"Once there was a Hushpuppy, and she lived with her Daddy in the Bathtub." Beasts of the Southern Wild, which has been drowning in buzz since its release at Sundance last year, is a dreamy drama in the sense that it follows the logic of the unconscious more than traditional narrative structure. Hushpuppy, the six-year-old firebrand at the film's center, is consumed with mapping her world in four dimensions. She is almost painfully attuned to the life that teems out of every crevice of the Bathtub, the bayou community where she lives with a handful of diverse residents, and how those lives fit together and will be viewed by "the scientists of the future." Her eco-philosophy is that "the whole universe depends on everything fitting together just right. If one piece busts, even the smallest piece . . . the whole universe will get busted." And busted Hushpuppy's universe gets.

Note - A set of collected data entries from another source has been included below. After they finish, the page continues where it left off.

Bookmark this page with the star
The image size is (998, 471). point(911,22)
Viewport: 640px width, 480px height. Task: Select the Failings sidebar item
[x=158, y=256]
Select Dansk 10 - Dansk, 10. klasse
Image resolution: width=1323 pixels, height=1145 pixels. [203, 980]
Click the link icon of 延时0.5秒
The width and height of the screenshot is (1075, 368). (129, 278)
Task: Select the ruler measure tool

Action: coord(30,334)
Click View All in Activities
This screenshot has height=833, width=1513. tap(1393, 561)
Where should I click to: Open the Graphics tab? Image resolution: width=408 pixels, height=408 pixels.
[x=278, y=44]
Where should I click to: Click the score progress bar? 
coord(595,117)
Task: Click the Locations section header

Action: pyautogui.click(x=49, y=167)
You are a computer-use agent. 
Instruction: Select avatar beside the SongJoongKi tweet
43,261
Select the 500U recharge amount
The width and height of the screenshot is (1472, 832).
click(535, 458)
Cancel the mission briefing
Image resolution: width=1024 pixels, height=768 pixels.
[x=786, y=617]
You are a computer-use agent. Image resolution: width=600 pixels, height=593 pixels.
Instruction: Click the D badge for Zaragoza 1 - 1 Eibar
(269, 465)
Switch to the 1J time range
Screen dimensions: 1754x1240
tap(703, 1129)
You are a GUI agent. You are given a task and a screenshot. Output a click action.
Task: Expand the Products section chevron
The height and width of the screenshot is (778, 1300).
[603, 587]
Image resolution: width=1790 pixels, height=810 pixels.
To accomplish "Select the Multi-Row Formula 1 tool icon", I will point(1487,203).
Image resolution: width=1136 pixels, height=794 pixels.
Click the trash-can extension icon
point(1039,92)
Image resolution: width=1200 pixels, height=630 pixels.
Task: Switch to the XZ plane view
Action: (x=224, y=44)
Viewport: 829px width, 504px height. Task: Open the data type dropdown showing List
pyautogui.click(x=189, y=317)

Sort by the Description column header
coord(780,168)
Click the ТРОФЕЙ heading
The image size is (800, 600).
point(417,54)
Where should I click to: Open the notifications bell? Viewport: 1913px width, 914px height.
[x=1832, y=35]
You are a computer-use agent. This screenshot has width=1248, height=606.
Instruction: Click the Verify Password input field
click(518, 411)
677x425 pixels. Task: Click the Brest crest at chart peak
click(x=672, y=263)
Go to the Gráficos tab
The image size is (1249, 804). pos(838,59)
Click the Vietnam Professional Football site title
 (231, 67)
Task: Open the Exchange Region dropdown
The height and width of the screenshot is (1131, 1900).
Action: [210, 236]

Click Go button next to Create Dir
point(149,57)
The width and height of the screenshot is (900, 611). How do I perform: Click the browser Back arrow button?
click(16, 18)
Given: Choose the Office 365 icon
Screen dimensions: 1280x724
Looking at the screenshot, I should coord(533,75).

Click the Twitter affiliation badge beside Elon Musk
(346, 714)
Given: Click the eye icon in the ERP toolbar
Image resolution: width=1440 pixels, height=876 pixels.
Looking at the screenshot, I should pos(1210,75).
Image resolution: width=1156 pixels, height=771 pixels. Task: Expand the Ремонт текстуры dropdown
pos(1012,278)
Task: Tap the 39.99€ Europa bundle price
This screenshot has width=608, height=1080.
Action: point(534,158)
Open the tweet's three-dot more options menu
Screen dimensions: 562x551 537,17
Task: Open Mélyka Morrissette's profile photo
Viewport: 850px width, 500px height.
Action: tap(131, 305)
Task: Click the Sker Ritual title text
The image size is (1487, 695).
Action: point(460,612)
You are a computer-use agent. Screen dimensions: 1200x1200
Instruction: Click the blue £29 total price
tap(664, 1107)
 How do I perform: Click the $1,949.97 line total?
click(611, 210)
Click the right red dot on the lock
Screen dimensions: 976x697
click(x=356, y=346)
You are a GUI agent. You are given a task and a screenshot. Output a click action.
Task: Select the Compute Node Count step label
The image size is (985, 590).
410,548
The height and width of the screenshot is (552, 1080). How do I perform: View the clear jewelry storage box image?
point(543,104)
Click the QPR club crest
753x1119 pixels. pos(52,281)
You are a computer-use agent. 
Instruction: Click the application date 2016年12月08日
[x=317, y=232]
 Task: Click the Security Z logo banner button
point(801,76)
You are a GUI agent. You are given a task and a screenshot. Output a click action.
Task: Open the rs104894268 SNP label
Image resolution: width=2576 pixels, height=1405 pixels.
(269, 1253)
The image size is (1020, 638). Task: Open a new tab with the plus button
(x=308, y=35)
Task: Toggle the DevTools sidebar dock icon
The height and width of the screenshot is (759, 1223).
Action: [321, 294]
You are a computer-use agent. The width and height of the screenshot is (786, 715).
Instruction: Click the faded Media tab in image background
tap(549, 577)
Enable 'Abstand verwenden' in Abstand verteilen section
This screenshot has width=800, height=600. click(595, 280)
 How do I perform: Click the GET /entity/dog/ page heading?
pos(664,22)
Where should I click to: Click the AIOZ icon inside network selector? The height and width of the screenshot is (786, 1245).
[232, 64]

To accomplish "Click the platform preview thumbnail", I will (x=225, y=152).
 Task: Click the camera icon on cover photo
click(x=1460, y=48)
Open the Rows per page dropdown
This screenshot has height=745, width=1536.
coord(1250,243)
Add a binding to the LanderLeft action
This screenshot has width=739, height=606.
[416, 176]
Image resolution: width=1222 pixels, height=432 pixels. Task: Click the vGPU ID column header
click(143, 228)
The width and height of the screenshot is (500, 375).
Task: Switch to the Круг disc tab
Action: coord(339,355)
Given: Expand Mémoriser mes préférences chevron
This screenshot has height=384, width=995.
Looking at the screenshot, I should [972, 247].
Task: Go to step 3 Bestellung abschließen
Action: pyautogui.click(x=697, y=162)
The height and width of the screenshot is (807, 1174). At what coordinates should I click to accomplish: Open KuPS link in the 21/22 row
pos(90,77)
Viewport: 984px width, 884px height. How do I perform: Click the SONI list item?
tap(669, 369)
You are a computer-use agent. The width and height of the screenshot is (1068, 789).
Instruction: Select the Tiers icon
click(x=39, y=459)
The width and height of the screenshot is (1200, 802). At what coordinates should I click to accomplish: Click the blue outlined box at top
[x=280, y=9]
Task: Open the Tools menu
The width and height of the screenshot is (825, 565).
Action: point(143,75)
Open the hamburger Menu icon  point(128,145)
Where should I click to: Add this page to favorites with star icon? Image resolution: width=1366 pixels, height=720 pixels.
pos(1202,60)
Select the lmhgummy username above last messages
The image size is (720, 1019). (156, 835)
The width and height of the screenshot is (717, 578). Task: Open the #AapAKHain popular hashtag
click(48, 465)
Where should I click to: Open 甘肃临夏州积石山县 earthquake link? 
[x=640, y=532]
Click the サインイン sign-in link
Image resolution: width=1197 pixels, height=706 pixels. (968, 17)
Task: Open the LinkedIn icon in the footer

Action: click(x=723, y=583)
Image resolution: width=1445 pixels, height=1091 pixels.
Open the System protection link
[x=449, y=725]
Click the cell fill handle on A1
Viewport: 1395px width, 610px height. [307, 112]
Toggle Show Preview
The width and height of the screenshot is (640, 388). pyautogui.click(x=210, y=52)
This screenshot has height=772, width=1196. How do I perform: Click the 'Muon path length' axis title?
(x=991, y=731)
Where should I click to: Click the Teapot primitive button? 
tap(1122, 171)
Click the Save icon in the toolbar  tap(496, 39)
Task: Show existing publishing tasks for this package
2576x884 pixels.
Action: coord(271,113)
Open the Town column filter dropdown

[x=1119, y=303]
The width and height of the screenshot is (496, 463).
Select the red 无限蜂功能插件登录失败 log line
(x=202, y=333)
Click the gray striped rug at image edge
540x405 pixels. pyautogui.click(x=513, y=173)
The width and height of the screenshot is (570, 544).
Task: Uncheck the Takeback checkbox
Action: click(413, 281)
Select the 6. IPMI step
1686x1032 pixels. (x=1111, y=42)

A series of personal and environmental catastrophes rock the Bathtub during the course of the film, and Hushpuppy must constantly recalibrate herself and her behavior in order to survive. The fantastical element of the film is found in the Auroch's, huge beasts that
are released by the melting of the polar ice caps and ravage across the
landscape. However, they alone do not explain the title. Hushpuppy
recognizes herself and her friends as beasts as well, subject to the
same brutal natural laws. Death is an inevitable part of any ecology, and Hushpuppy's response to the worsening health of her father, Wink, leads her on a hero's journey worthy of Joseph Campbell.
What interested me most when watching the film was that I had heard in the original stage production, Juicy and Delicious, Hushpuppy was a boy. I'm not sure about this, but I suspect some of the dialogue, including the moment when the now female protagonist screams "I'm the man" in a call and response with her father in a climactic scene, is original to the play. I think the gender dissonance of these moments is productive and authentic. The relationship between Wink and Hushpuppy is central to the film, and the child's absent mother is central to the plot. It makes sense that Wink would raise his daughter as he might a son, and the Bathtub is a remarkably equitable community, where categories like male and female, black and white, are much less important than ones like home and exile. Though I'm not as enchanted with Beasts as some reviewers, some of the shots are almost unbearably lovely and the argument that all life is beautifully, violently, interconnected is desperately urgent and only getting more so.